**The problem:**
Change "icon" to "symbol" everywhere in the records below, then write them out again with nothing else altered and the pictures left out.

**Extracted information:**
================================

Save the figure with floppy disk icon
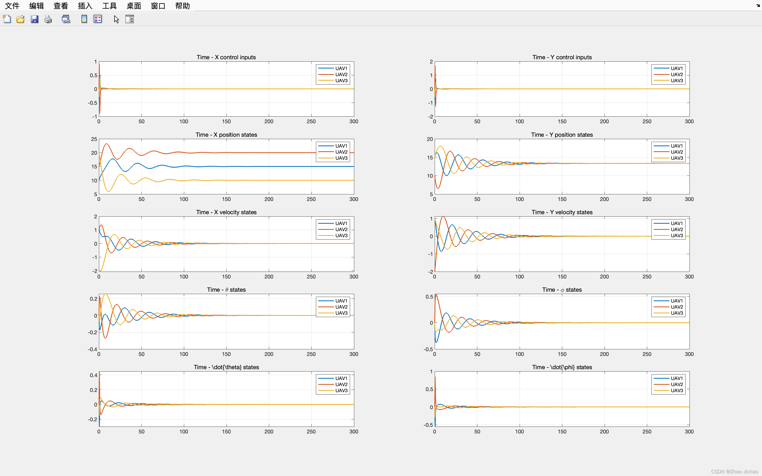This screenshot has width=762, height=476. (34, 19)
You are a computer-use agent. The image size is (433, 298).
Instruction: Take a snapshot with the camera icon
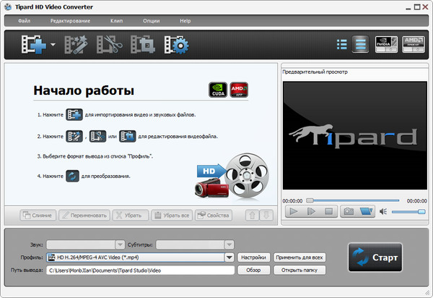[x=348, y=211]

================================

**Correct output:**
Save the figure with floppy disk symbol
This screenshot has width=762, height=476. (34, 19)
You are a computer-use agent. The image size is (433, 298).
Instruction: Take a snapshot with the camera symbol
[x=348, y=211]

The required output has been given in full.